What is needed
Repeat the entries below exactly. Drop the pictures.

--- Records to use Enclosed Below ---

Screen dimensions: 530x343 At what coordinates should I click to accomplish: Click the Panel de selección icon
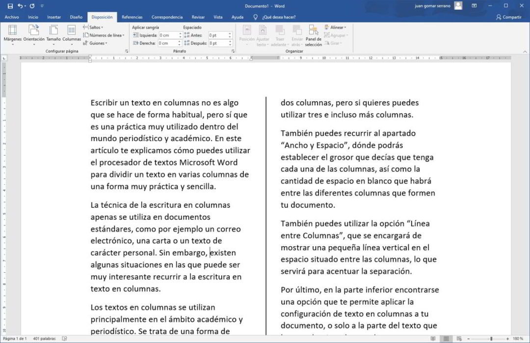pyautogui.click(x=313, y=34)
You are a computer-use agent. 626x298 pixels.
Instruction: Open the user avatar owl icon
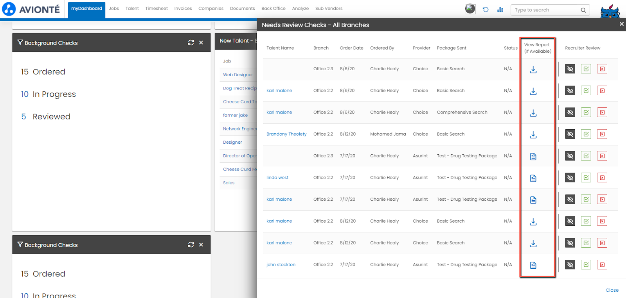click(x=610, y=12)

--- End of Enclosed Records to use ---

Response to this exercise
Screen dimensions: 530x343 At what coordinates should I click to accomplish: Click the Panel de selección icon
pyautogui.click(x=313, y=34)
You are a computer-use agent. 626x298 pixels.
Instruction: Open the user avatar owl icon
click(x=610, y=12)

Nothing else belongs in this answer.